Source material START
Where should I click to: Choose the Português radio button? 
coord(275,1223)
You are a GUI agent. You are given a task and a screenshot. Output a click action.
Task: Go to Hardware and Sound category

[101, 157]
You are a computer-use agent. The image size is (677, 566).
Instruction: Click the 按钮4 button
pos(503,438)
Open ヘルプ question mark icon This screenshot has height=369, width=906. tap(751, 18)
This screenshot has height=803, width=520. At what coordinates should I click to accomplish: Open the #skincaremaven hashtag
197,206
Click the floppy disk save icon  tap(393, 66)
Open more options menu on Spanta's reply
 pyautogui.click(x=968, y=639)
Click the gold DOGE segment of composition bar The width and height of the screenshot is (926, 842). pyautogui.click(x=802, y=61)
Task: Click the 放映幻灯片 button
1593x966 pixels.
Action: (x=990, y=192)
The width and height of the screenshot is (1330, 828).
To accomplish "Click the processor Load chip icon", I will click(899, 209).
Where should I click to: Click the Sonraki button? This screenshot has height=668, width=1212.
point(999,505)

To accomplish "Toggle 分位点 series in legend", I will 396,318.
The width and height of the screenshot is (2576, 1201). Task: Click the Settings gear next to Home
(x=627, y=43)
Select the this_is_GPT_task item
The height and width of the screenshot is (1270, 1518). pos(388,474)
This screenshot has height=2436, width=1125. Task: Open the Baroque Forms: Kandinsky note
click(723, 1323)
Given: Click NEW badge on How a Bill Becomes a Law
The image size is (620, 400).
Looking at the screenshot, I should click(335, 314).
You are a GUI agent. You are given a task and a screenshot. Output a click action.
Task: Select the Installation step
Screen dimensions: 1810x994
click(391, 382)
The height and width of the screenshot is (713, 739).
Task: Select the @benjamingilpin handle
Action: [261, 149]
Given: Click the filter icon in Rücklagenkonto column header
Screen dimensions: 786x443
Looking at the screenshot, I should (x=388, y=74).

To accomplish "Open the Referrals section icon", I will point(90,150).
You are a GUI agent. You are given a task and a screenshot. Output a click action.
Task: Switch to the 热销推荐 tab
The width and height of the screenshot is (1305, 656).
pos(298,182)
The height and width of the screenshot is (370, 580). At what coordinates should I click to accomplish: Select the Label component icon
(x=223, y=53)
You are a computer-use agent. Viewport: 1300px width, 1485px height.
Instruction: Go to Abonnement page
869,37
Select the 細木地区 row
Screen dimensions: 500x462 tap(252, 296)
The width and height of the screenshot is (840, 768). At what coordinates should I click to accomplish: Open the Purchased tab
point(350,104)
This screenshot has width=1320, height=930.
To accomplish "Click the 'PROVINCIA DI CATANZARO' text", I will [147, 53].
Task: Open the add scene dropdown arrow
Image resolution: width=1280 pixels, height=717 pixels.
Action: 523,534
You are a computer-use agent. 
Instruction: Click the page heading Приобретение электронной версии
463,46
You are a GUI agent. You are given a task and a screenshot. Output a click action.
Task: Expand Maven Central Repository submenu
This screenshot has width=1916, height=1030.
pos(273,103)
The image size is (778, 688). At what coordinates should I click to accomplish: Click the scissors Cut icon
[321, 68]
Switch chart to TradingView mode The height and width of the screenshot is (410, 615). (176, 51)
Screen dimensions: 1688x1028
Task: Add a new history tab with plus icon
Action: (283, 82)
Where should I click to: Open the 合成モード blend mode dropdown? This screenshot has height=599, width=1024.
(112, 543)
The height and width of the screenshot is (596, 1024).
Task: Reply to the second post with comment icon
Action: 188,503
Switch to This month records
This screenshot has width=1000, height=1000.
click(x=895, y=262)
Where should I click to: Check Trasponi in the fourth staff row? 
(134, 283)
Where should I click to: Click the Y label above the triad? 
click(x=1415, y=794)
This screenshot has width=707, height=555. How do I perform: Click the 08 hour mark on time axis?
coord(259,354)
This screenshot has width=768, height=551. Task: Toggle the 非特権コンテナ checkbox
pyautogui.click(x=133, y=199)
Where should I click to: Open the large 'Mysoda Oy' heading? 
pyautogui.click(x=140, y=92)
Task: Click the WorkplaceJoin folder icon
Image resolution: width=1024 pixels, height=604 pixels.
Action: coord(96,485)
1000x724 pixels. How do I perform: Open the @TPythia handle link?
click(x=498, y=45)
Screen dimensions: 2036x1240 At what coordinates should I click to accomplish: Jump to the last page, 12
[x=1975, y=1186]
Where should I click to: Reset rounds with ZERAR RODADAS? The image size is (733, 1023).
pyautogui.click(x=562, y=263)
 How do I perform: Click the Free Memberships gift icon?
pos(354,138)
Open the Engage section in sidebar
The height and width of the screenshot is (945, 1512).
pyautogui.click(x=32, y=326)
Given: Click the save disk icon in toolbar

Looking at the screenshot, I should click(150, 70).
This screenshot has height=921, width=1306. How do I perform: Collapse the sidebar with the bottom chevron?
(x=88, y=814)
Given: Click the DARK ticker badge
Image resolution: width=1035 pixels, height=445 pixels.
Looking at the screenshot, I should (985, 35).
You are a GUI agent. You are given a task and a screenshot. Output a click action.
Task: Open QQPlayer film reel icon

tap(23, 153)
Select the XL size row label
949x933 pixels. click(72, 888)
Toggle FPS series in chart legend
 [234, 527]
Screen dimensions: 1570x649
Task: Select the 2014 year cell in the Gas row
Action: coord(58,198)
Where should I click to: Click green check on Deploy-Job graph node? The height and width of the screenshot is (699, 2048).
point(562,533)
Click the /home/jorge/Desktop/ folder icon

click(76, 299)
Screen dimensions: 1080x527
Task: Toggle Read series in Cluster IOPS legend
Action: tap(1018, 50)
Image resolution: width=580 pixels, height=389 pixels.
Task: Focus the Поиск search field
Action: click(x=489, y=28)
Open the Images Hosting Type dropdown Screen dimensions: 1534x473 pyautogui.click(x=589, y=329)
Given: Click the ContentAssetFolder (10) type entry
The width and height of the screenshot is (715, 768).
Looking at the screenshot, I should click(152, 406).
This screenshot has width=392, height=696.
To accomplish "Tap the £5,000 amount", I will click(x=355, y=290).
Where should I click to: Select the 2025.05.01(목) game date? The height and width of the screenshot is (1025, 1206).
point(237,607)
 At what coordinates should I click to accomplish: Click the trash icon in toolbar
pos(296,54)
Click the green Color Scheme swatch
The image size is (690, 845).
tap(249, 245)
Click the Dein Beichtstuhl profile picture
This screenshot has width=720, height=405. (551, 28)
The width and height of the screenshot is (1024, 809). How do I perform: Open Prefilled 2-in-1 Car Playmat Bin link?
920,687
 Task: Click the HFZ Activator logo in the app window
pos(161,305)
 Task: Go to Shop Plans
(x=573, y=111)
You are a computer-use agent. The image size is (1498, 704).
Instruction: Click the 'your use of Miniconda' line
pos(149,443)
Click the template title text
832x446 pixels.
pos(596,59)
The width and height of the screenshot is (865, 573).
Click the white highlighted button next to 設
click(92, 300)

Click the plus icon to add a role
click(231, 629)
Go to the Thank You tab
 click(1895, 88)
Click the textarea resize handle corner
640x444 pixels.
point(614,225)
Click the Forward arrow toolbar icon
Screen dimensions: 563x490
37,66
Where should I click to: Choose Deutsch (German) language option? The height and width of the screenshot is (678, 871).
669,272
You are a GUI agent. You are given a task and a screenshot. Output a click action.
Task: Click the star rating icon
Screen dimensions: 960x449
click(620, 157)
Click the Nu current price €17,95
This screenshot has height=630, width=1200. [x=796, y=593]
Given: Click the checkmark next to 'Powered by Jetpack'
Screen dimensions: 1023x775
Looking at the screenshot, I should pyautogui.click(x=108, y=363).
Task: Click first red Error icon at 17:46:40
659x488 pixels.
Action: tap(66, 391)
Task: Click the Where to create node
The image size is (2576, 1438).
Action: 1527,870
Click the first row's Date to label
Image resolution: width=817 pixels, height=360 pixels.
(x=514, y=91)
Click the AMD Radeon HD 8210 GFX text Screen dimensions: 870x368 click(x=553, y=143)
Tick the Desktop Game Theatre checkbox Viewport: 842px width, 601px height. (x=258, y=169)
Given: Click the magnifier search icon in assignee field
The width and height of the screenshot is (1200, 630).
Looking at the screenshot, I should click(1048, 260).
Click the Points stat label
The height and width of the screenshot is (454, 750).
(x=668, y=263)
Source material END
_What to work on_
Look through the entries above for the word "computer". Say how many lines contain it, using only a number.

_Output_
4